Se qualche anno fa mi avessero detto che il cinema italiano avrebbe prodotto un film d’azione con arti marziali credibile, avrei riso. E invece, eccomi qui, alla fine della proiezione, con l’adrenalina ancora in circolo e un pensiero fisso in testa: forse dovrei iscrivermi a un corso di kung fu, giusto per farmi trovare pronta alle sfide della vita. Perché "La città proibita" funziona e funziona benissimo.

"La città proibita": il kung fu parla romano

Gabriele Mainetti ha fatto qualcosa di raro nel nostro cinema: ha creduto in un’idea apparentemente folle e l’ha trasformata in un’opera solida, spettacolare e assolutamente credibile. Non si tratta di una semplice imitazione del cinema di Hong Kong o di un tentativo di portare in Italia le atmosfere dei blockbuster d’azione americani. Qui c’è un’identità forte, un’anima profondamente radicata nella realtà romana, un mix perfetto tra narrazione, azione e costruzione dei personaggi.

La chiave del successo sta nei dettagli. Mainetti non si è limitato a inserire scene di combattimento per stupire lo spettatore, ma ha costruito coreografie precise, reali, potenti. Niente montaggi epilettici per nascondere la scarsa preparazione degli attori: qui i colpi arrivano per davvero. La scelta di Yaxi Liu, stuntwoman professionista, nel ruolo di Mei è vincente. I suoi movimenti sono credibili, letali e fluidi, e la sua presenza scenica è tale da rendere il suo personaggio più di una semplice eroina d’azione. C’è una storia dietro quei pugni, un passato che si intuisce ma che non viene mai banalizzato. E poi c’è Roma. Non quella da cartolina, ma quella che si sporca le mani, che cambia e si mescola. L’Esquilino diventa un’arena, un crocevia di culture e storie che si intrecciano in modo naturale. Mainetti non si limita a usare il quartiere come sfondo, ma lo rende parte integrante della narrazione.

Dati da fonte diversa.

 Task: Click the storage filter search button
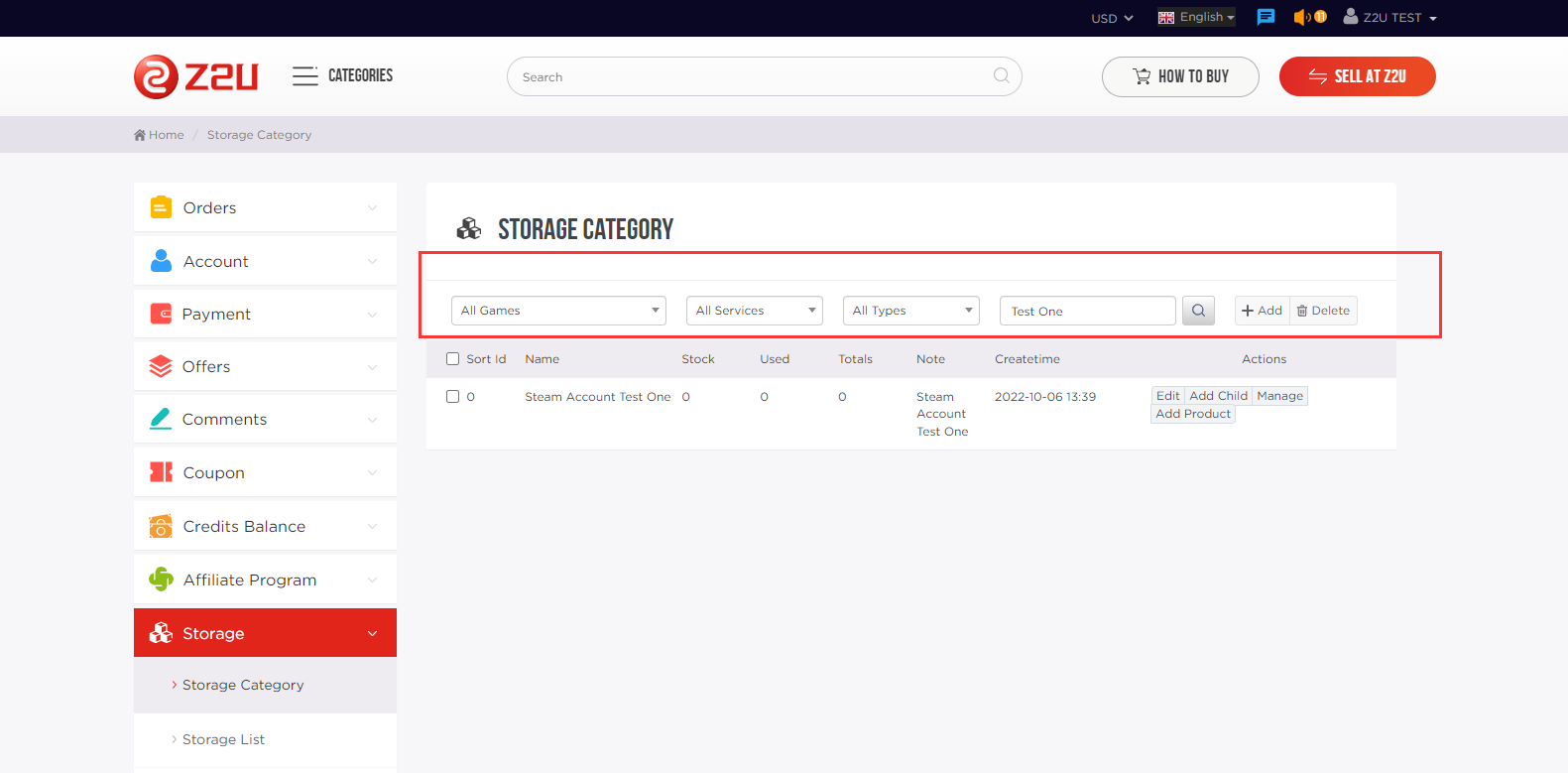(x=1198, y=311)
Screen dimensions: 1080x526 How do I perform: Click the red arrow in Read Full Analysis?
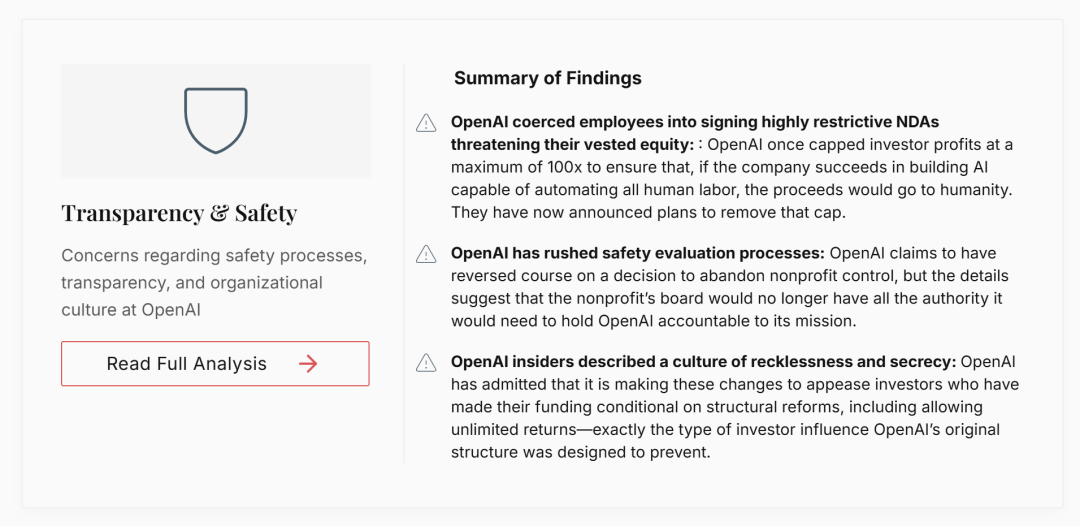coord(308,364)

La città proibita non è solo un film di botte – anche se le botte sono spettacolari – ma una storia che parla di radici, di appartenenza, di identità. Il cast arricchisce ulteriormente il tutto, con Sabrina Ferilli nel ruolo di Lorena, madre di Marcello e figura centrale nel ristorante di famiglia, e Marco Giallini, che interpreta Annibale, un boss locale con sfumature comiche e drammatiche. Entrambi danno ulteriore spessore alla narrazione, rendendo la storia ancora più coinvolgente. La colonna sonora, un mix tra classici italiani e sonorità più moderne, crea un contrasto interessante che funziona perfettamente. Sentire Fabrizio De André mentre sullo schermo si svolge un combattimento tra gang rivali è un’esperienza quasi surreale, ma proprio per questo affascinante.

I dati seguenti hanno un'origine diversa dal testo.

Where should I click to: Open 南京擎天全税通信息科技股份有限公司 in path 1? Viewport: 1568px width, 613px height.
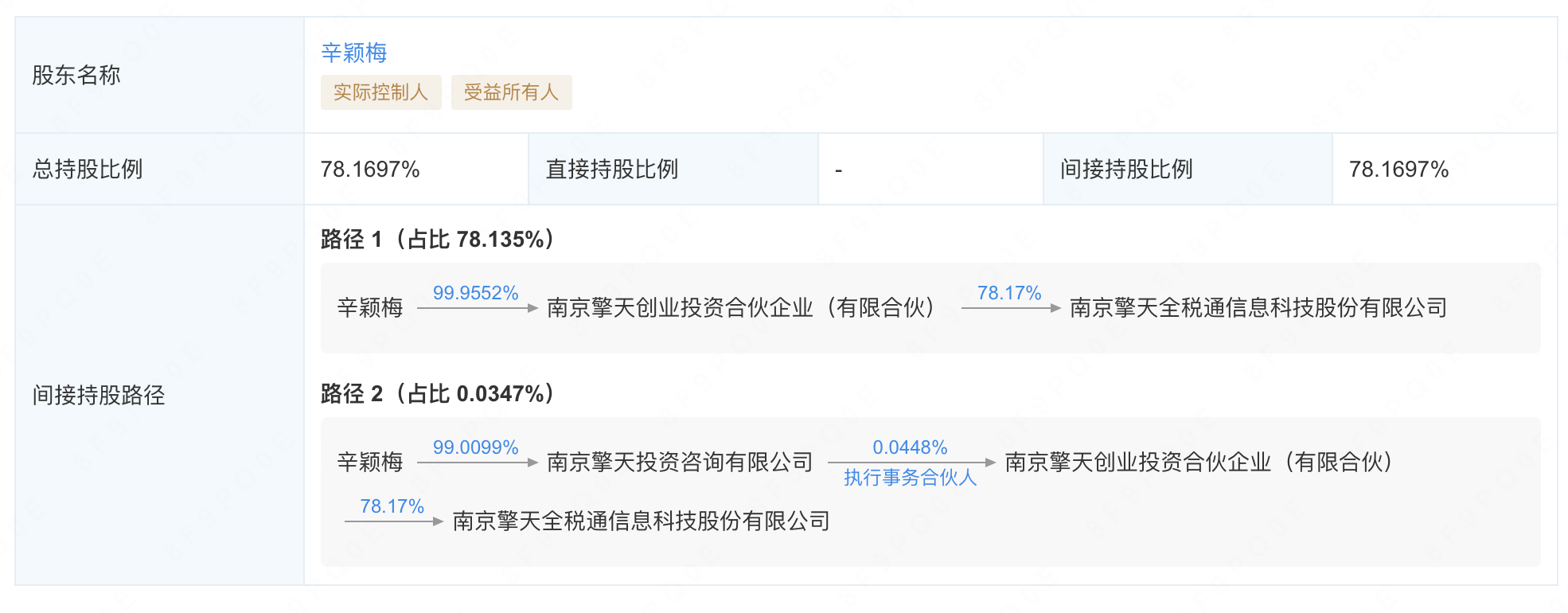point(1258,308)
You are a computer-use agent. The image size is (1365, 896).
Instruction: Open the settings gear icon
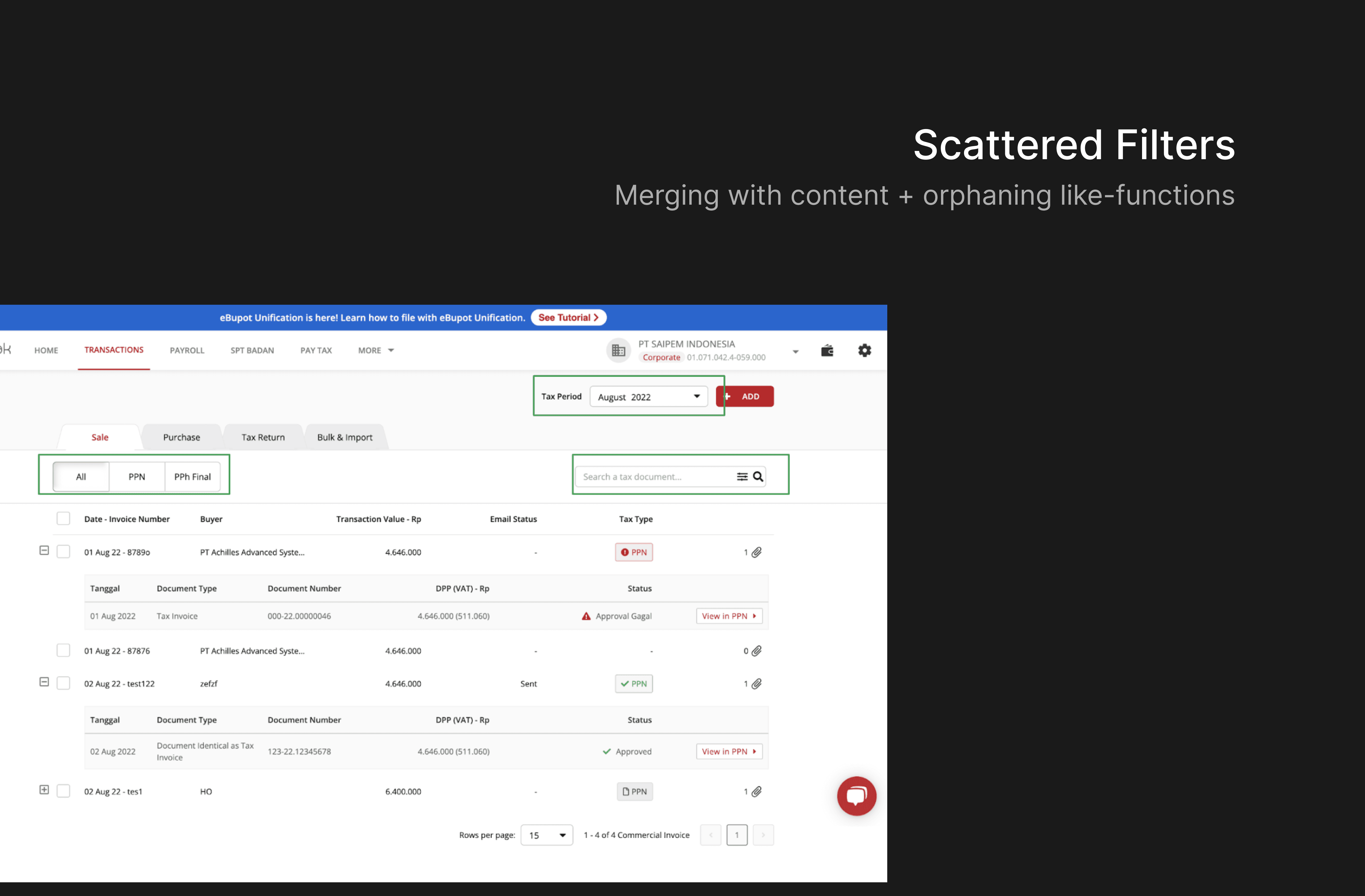pyautogui.click(x=864, y=350)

Chi conosce il cinema di Gabriele Mainetti sa che non è nuovo a imprese ambiziose. Già con "Lo chiamavano Jeeg Robot" aveva dimostrato che il genere supereroistico poteva essere adattato alla realtà italiana senza risultare artificiale. Il protagonista Enzo Ceccotti, interpretato da Claudio Santamaria, non era un eroe perfetto, ma un uomo qualunque che si ritrovava con poteri straordinari e un destino più grande di lui. Quel film ha ridefinito il concetto di blockbuster italiano, portando a casa otto David di Donatello e guadagnandosi un posto di rilievo nella storia del nostro cinema.

Poi è arrivato "Freaks Out", un altro azzardo riuscito, ambientato durante la Seconda Guerra Mondiale, dove un gruppo di artisti circensi con abilità fuori dal comune cercava di sopravvivere in un’Europa devastata. Anche in quel caso, Mainetti aveva mescolato generi diversi, tra il fantastico e il drammatico, costruendo un film visivamente straordinario e narrativamente potente.

Con "La città proibita", compie un altro passo avanti, dimostrando che il cinema italiano può e deve osare. L’idea di portare il kung fu a Roma sembrava un’utopia, e invece eccoci qui, a parlare di un film che potrebbe tranquillamente competere con le produzioni internazionali più ambiziose. Se Mainetti è riuscito a rendere credibile il kung fu all’ombra del Colosseo, allora può davvero fare qualsiasi cosa. Magari il prossimo Fast & Furious sulla Tangenziale Est all’ora di punta. Se qualcuno può trasformare un inseguimento sul GRA in un capolavoro d’azione, quello è lui.